* _Task to carry out_: Find the line that contains "Pause the playing video". Output it and every line after it to the end of the records, exactly as they appear.

* _Supplied records_:
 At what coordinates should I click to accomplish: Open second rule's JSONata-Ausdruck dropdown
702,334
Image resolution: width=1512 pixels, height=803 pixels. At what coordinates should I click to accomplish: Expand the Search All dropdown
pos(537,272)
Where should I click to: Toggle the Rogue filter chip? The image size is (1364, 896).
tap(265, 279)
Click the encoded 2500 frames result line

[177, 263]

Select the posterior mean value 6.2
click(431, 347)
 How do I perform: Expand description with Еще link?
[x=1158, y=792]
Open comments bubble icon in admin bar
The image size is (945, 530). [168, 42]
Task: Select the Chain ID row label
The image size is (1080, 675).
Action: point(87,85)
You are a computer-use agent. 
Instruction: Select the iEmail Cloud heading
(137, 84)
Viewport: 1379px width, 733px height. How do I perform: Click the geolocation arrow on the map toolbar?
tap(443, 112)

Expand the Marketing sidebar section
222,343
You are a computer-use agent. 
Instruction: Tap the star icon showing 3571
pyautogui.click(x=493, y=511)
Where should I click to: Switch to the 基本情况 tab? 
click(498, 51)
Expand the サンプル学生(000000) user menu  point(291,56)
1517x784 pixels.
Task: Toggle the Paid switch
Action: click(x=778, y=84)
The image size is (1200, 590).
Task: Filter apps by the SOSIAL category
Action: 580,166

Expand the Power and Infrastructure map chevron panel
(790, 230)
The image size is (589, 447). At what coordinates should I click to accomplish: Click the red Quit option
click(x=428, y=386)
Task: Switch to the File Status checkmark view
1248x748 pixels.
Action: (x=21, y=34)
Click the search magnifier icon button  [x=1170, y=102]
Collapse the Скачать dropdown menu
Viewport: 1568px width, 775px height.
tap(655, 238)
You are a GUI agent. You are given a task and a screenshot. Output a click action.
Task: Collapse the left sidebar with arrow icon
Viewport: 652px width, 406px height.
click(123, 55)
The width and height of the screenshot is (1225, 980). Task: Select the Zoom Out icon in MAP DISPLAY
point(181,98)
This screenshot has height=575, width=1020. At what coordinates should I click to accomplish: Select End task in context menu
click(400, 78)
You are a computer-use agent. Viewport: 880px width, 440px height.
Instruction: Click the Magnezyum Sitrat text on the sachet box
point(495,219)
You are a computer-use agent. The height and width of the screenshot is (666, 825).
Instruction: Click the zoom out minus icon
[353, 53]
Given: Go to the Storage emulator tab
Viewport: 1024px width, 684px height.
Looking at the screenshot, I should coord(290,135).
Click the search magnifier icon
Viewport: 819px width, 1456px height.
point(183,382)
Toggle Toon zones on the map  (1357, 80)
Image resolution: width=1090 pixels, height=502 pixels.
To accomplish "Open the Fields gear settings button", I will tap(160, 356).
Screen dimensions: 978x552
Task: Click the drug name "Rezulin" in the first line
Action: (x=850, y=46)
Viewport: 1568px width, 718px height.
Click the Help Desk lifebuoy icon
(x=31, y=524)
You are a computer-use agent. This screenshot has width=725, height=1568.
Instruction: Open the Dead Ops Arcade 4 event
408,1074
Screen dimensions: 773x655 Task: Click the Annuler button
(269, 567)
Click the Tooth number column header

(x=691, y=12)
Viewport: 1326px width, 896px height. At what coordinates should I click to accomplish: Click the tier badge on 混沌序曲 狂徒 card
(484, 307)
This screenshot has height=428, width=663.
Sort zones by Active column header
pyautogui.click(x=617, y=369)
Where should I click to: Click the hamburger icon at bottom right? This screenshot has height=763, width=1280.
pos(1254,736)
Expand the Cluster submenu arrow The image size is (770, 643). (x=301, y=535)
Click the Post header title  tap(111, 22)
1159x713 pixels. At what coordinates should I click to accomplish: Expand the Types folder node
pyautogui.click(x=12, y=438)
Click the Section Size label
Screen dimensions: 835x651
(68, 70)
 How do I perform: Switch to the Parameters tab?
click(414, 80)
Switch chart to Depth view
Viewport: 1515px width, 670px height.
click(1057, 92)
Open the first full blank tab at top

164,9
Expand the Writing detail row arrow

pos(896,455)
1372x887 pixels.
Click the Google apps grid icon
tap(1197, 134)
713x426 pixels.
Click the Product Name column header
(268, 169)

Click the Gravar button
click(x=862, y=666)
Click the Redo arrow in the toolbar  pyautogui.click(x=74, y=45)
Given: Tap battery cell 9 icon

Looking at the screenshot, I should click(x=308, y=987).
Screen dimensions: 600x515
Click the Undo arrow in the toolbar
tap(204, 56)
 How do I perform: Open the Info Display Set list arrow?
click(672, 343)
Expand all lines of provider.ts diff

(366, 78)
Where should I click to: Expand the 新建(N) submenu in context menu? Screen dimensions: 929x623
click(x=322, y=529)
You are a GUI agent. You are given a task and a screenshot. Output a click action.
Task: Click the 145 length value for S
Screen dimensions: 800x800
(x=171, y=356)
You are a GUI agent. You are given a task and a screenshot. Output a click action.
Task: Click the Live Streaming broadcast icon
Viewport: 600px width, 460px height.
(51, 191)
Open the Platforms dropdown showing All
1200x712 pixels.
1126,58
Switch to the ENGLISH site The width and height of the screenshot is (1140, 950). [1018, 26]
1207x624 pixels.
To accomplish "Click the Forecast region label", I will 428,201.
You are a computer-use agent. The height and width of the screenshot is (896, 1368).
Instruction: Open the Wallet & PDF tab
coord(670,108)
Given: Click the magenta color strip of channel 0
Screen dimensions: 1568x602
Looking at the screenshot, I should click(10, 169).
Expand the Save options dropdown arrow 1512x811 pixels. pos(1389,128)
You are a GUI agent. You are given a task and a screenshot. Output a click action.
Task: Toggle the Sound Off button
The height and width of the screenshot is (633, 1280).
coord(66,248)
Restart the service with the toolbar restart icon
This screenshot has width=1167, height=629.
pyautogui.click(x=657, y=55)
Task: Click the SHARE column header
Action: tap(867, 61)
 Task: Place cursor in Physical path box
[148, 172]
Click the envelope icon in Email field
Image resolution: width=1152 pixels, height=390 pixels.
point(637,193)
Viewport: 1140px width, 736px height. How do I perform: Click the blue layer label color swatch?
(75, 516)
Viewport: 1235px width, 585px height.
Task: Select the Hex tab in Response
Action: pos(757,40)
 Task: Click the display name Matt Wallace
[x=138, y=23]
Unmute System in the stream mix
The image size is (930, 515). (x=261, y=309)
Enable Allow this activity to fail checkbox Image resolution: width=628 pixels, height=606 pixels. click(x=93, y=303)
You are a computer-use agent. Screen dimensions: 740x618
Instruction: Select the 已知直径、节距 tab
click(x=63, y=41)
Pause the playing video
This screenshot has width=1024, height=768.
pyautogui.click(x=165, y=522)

* _Answer_:
Pause the playing video
This screenshot has width=1024, height=768.
pyautogui.click(x=165, y=522)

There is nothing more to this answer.